Habíamos terminado la primera batalla y comenzamos la segunda ofensiva. Cambiamos de apodos y actuamos al unísono, como Elena Nito del Bosque y Elsa Brosso Conejo. Los comentarios fueron diversos pero la respuesta invariable del docente siempre empezaba de la misma forma: «Querida Elena, querida Elsa». Esta retirada indulgencia en el trato nos obligó a ser un poco más agresivos. Así, cuando comentaba que, en el pasado, nuestra polifacética víctima había entrevistado al gran Yuri Gagarin le preguntábamos por qué no había hecho lo mismo con la perrita Laika, o, al saber que había conocido a Pol Pot, le contestábamos a todo de tipo de argumentos con un peyorativo y amonestador «claro, como usted fue amigo de Pol Pot». Desde el otro lado de la red respondía irritado. Sin embargo, nunca dejó de comenzar escritos con un «Querida Elena, querida Elsa». Decidimos entonces firmar con un nuevo nombre ficticio, presentándonos como un antiguo alumno suyo. Aunque enfatizábamos el suspenso en su asignatura, le decíamos que estábamos dolidos por que algún graciosillo se mofara de esa manera de un «intelectual de su talla» y le desvelábamos el juego de palabras oculto. No dijo ni mu y, a los pocos días, cuando volvíamos a la carga con los sobrenombres que comentaba antes, continuó con sus fórmulas de saludo habituales, situación que provocó nuevas carcajadas e incómodas regurgitaciones.

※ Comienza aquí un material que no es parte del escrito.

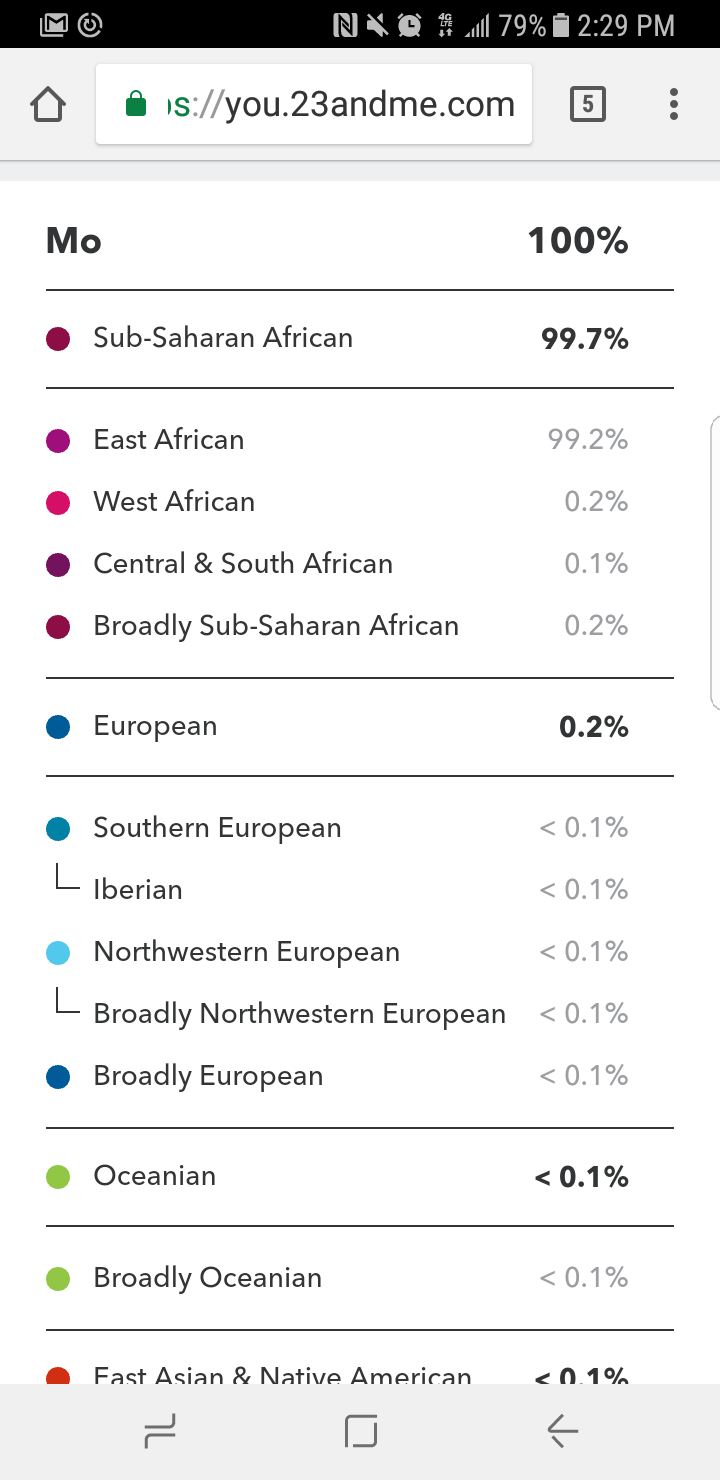Screen dimensions: 720x1480
Task: Tap the battery status icon
Action: click(561, 24)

Cambiamos de estrategia y de sobrenombres y trasladamos a su blog el habitual enfrentamiento hebreo-palestino. Cada noche le redactábamos un ficticio parte de actividades destructivas realizadas por los contrincantes. Ibrahim Ben Russafí Al Musafes, instructor de soldados para la yihad, le ofrecía en su nombre, en el de la Liga Cultural Antisemita de Jericó y en el de la Célula Comunista de Azerbaiyán, un número considerable de fusiles AK-47, misiles Katyusha y demás material bélico. Por otro lado, un tal Isaac Goldsmith Einsenstein le comentaba la conquista de algún collado en la Franja de Gaza y Cisjordania. Así estuvimos bastante tiempo, pasando hipotéticos partes de guerra y acusaciones mutuas entre los contendientes de haber destruido hospitales, escuelas y otros edificios públicos hasta sumar un largo etcétera de agravios y recriminaciones mutuas. Incluso en una ocasión, acusándolo de tomar partido por una de las partes le soltamos: «Profesor, le recuerdo que los Katyusha explotan, hacen pum y matan». Tampoco sirvió de mucho. Algunos amigos nuestros que entraban con divertida holganza a ver nuestros progresos fueron retirándose por aburrimiento. Las visitas bajaron, punto que el maestro de periodistas tenía muy presente, quejándose en público de este hecho, del que acusaba a la beligerancia latente que se había instaurado en su bitácora.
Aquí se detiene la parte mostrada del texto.